• [Exercise directions] Leave out the pictures, and quote exactly the lines running from the one with "Click the Pause" through the last line of the entries below.
::::::::
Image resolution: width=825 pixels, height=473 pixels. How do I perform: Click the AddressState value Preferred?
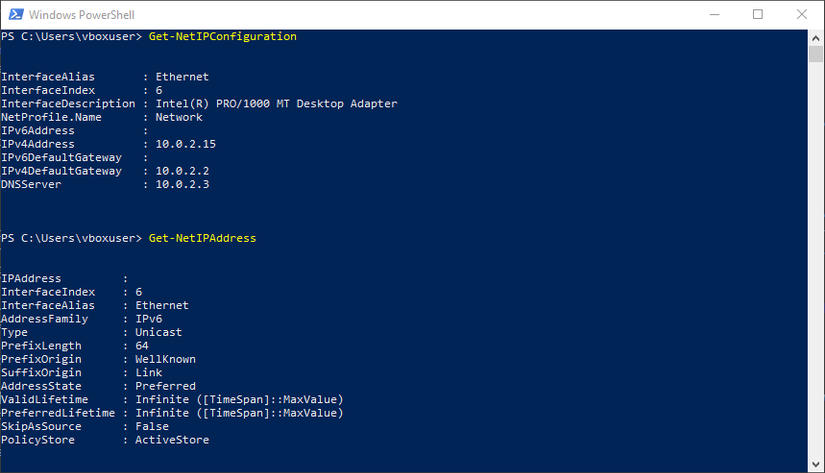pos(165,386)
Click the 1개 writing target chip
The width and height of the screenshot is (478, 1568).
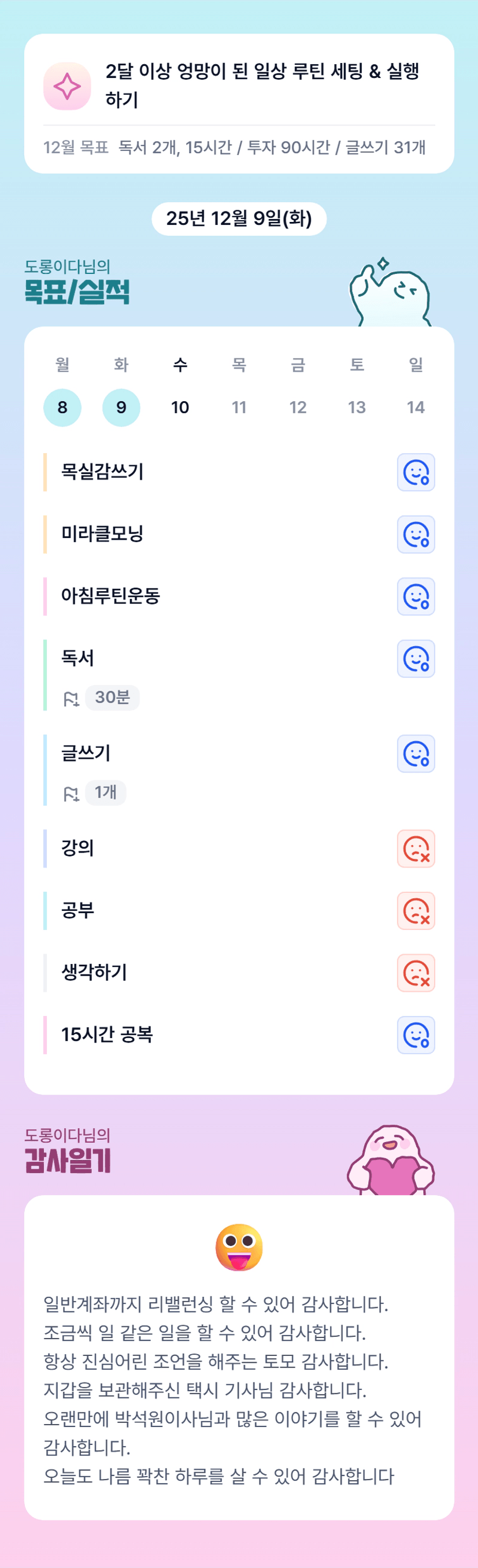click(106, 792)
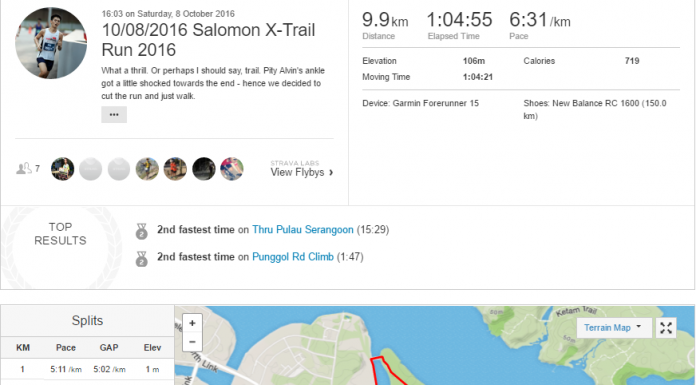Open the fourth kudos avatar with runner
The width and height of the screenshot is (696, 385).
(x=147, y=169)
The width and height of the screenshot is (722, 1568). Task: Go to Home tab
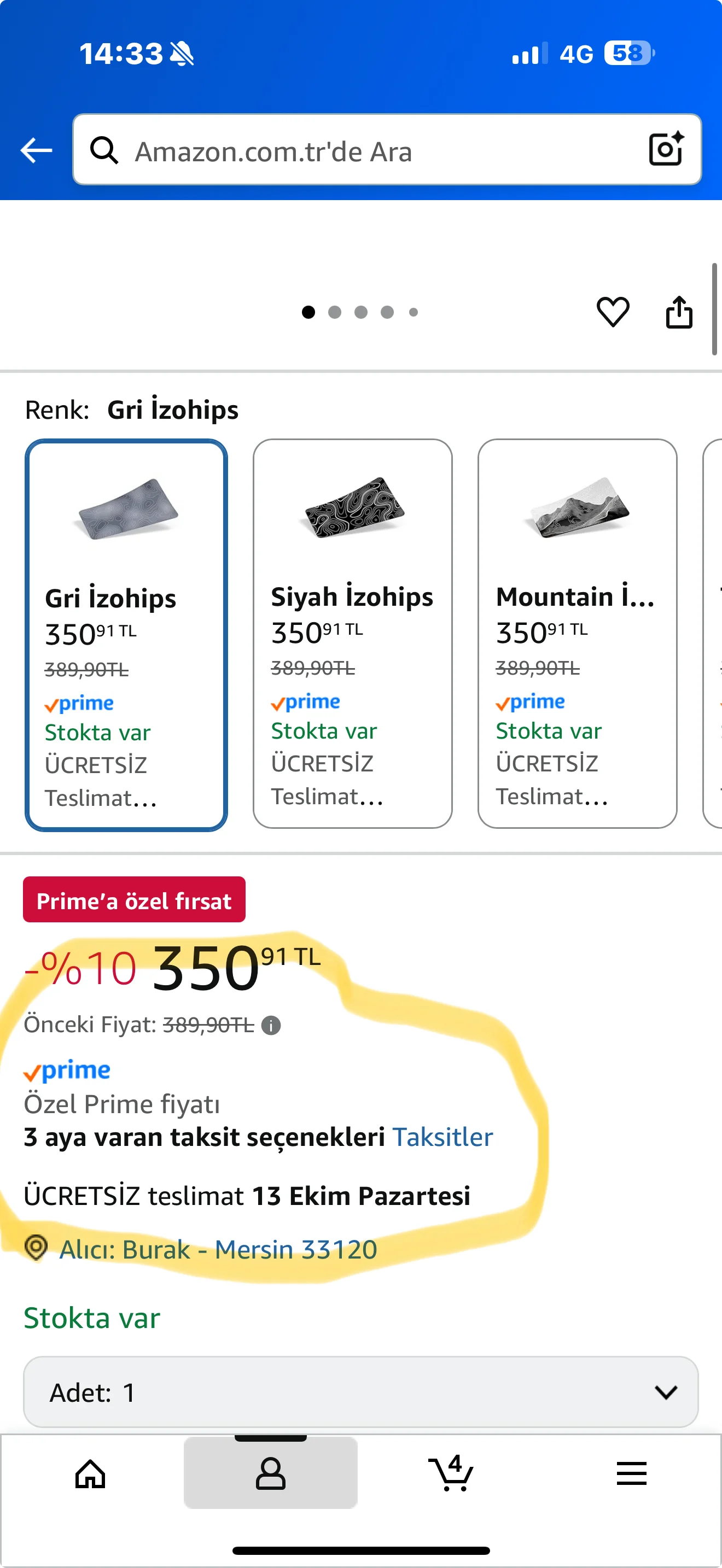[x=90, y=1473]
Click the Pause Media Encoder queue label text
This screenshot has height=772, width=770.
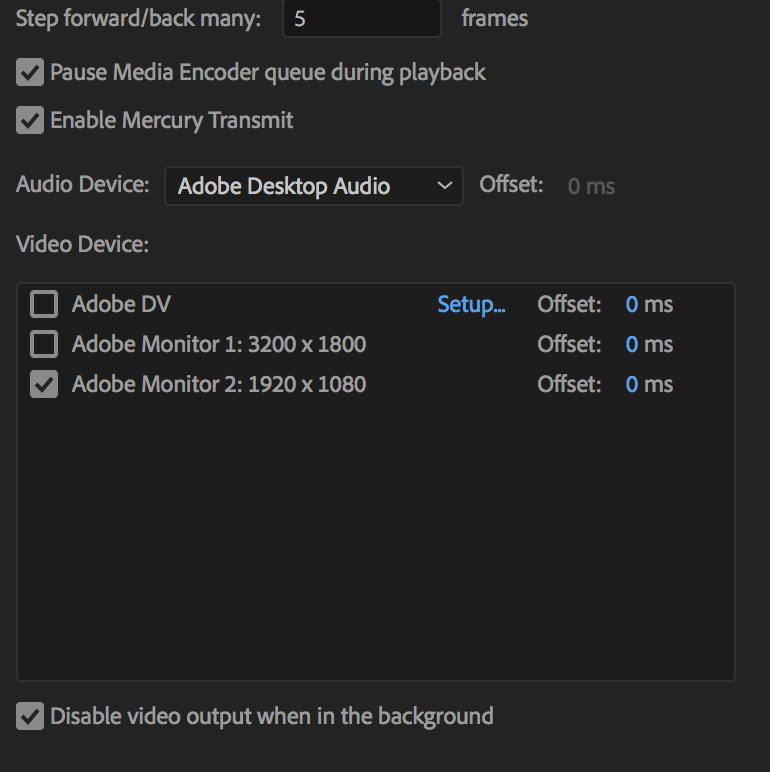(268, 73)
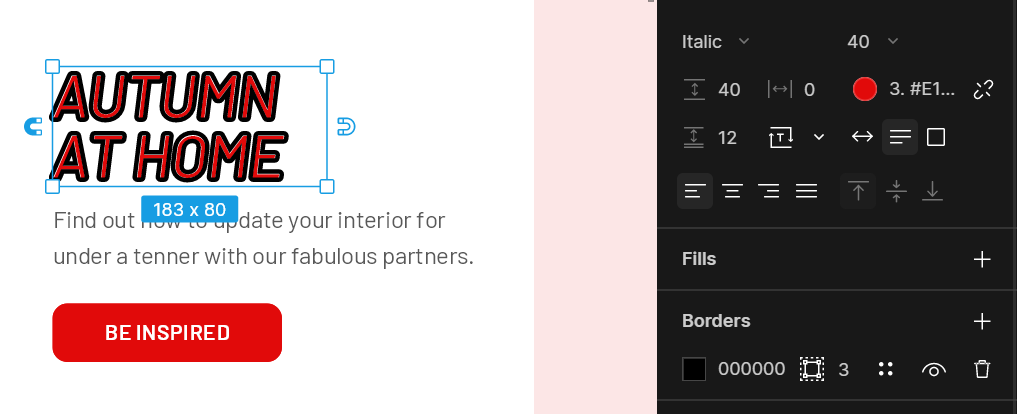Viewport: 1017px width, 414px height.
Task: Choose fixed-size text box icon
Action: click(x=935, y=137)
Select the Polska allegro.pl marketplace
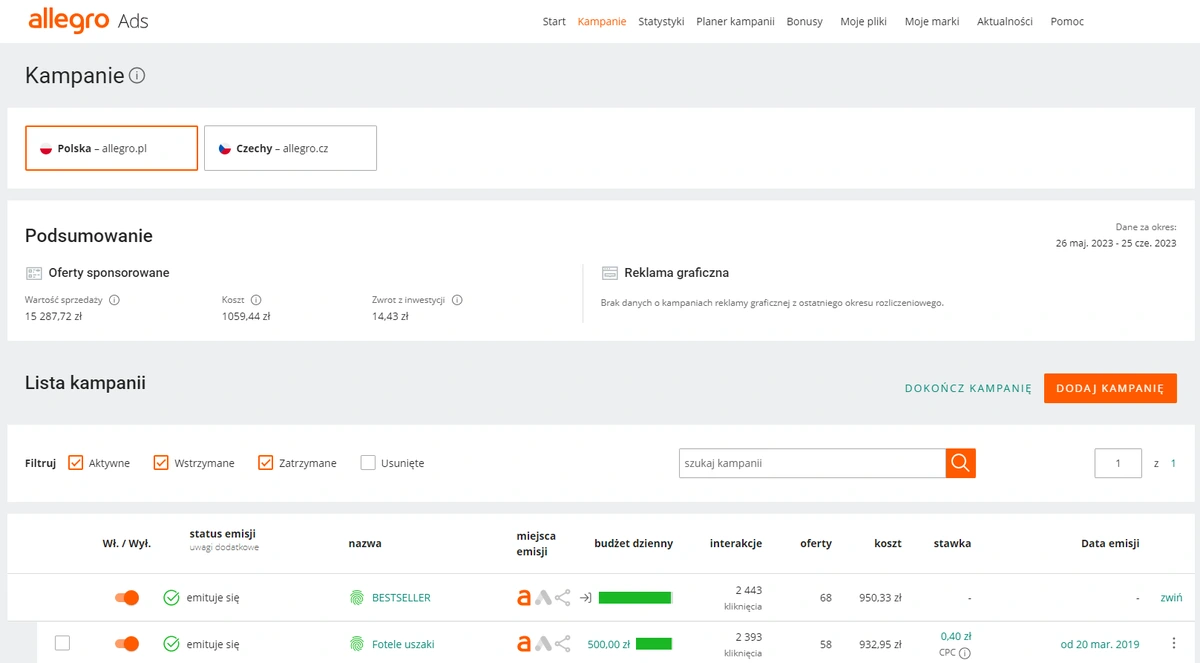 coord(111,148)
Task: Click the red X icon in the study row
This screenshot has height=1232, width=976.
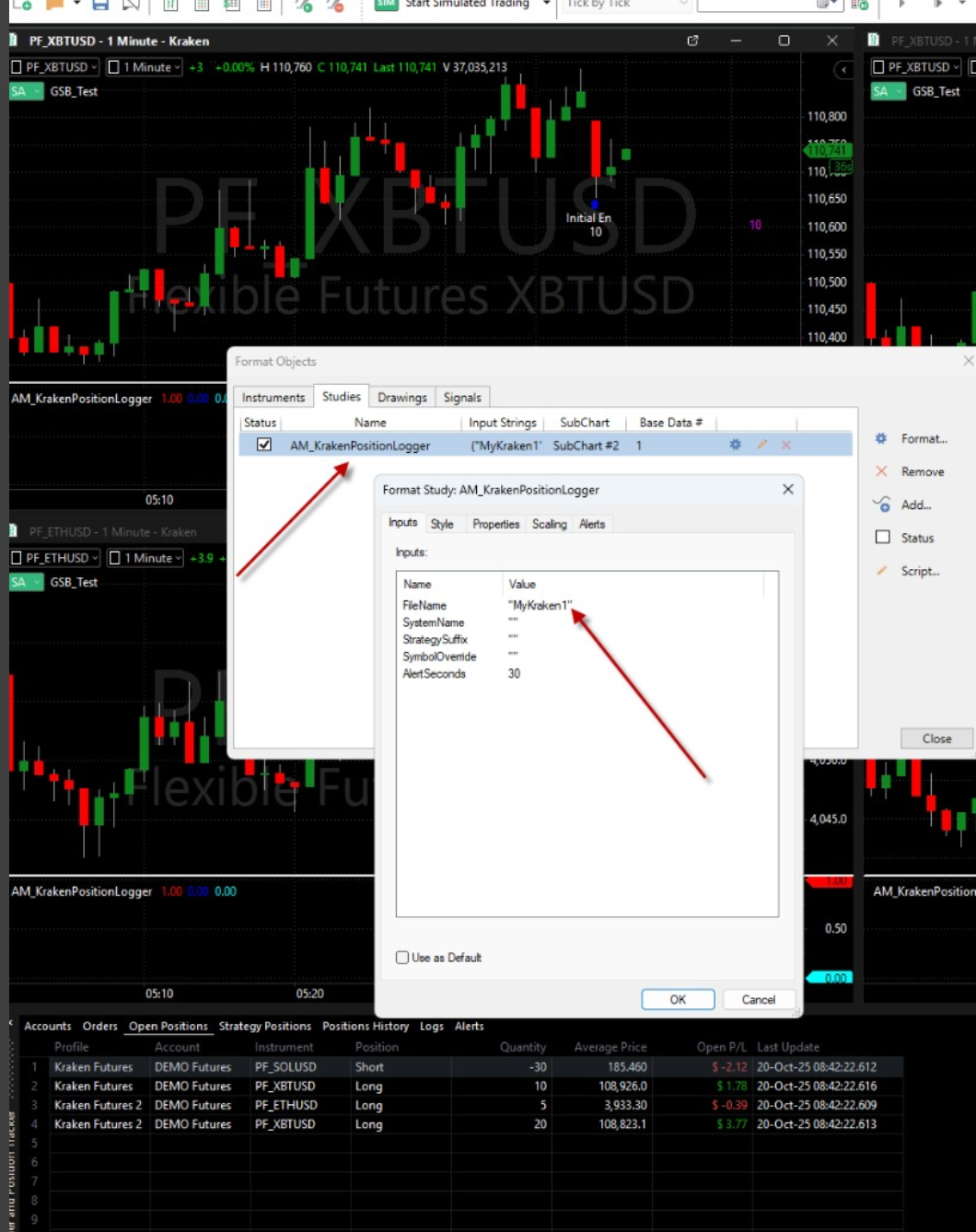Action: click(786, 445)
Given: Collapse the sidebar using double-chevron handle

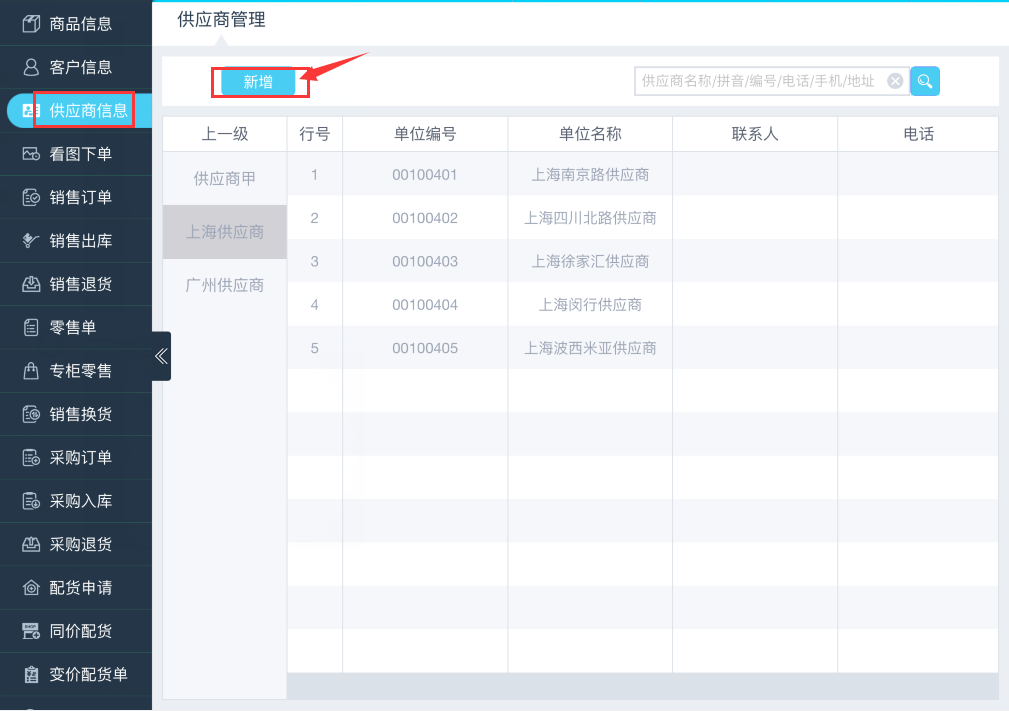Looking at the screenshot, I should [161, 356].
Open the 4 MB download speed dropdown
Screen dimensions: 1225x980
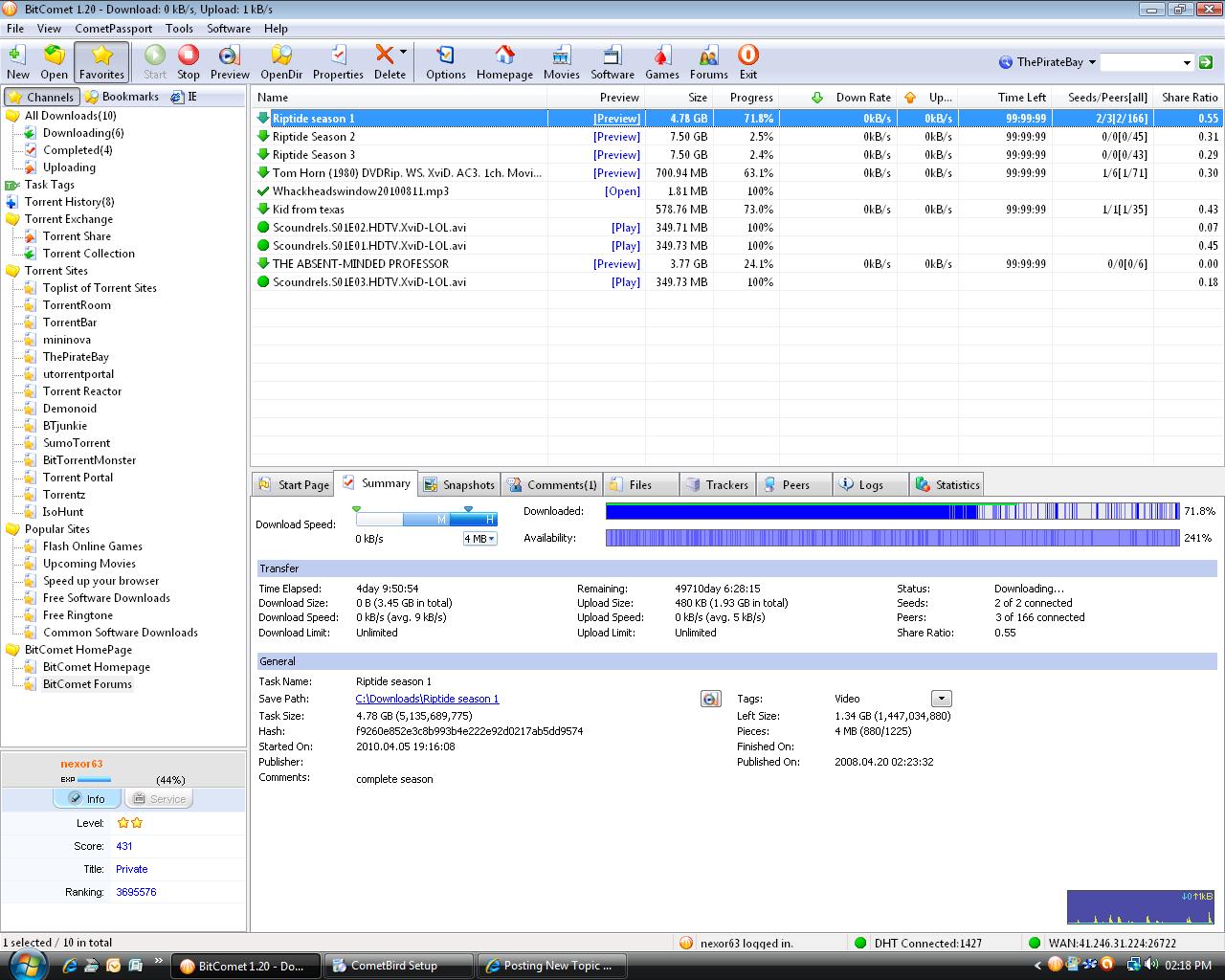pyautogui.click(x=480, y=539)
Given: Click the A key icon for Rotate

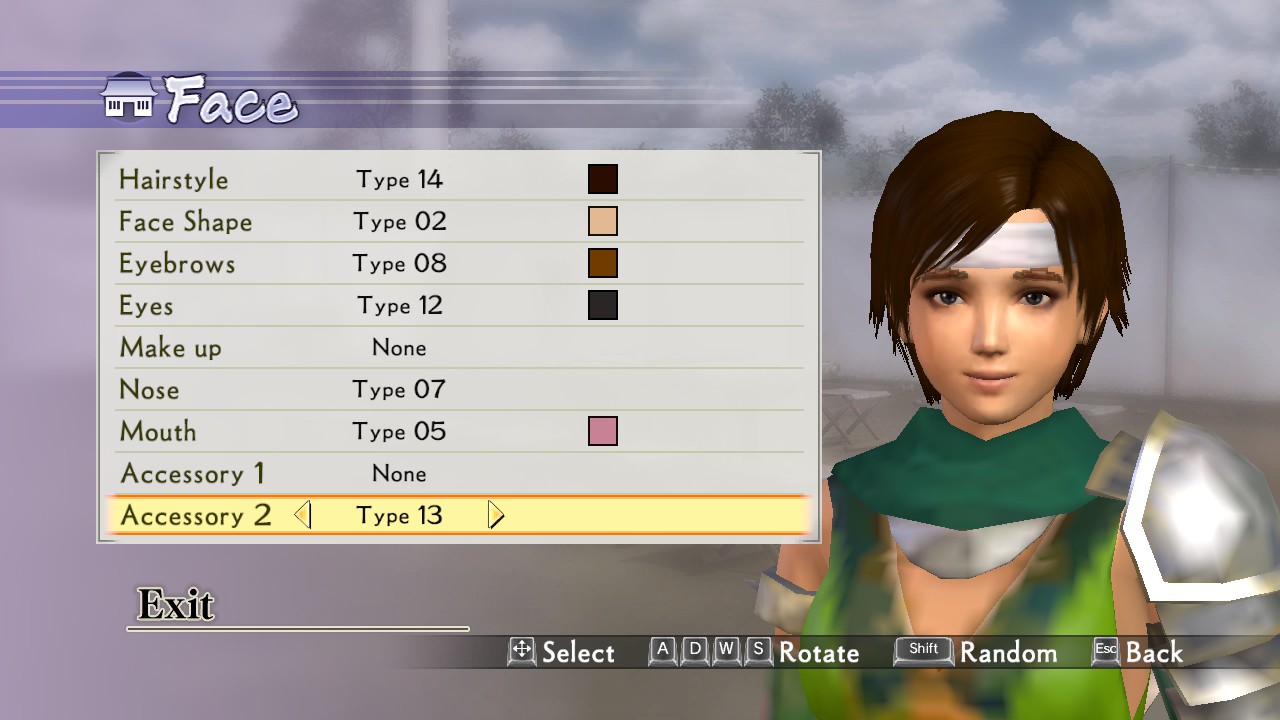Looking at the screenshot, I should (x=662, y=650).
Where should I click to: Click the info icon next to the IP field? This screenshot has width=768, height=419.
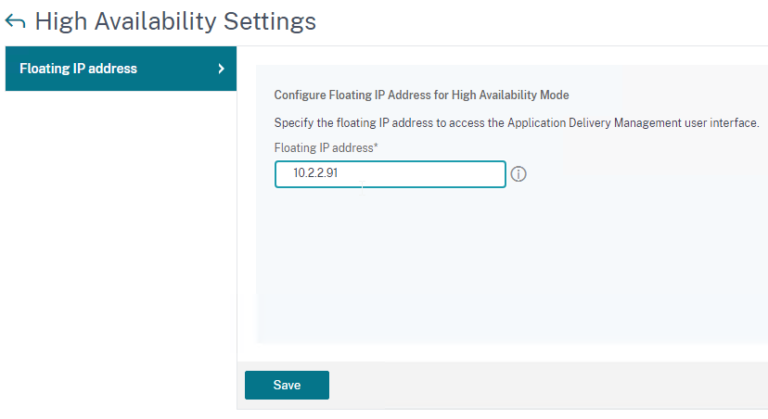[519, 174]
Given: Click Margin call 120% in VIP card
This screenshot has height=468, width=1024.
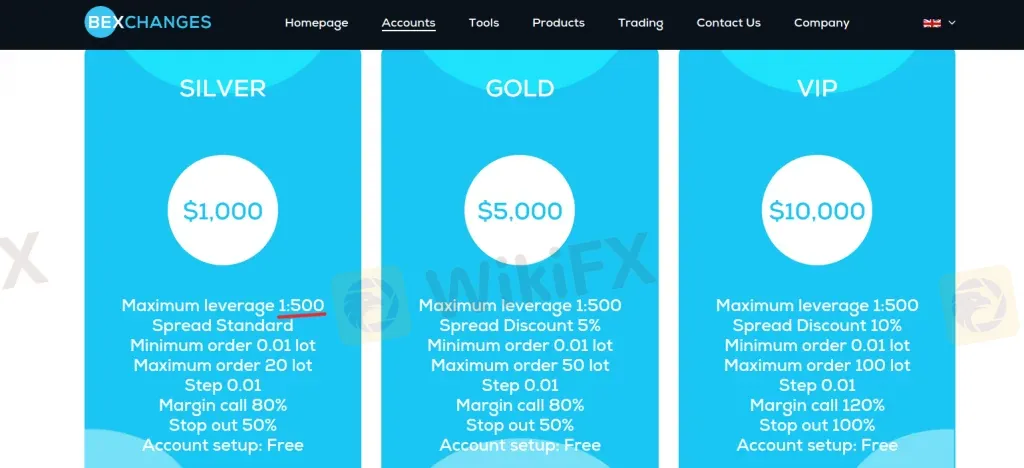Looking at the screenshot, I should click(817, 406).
::::::::
• [Result of the task]
Click the Pause Media Encoder queue label text
This screenshot has height=772, width=770.
(268, 73)
Viewport: 1017px width, 414px height.
Task: Choose fixed-size text box icon
Action: click(x=935, y=137)
Select the Polska allegro.pl marketplace
 coord(111,148)
Task: Click the red X icon in the study row
This screenshot has height=1232, width=976.
Action: click(786, 445)
Given: Collapse the sidebar using double-chevron handle

Looking at the screenshot, I should [161, 356].
Open the 4 MB download speed dropdown
Screen dimensions: 1225x980
pyautogui.click(x=480, y=539)
Given: Click the A key icon for Rotate

Looking at the screenshot, I should (x=662, y=650).
Where should I click to: Click the info icon next to the IP field? This screenshot has width=768, height=419.
[519, 174]
Given: Click Margin call 120% in VIP card
This screenshot has height=468, width=1024.
Looking at the screenshot, I should click(817, 406).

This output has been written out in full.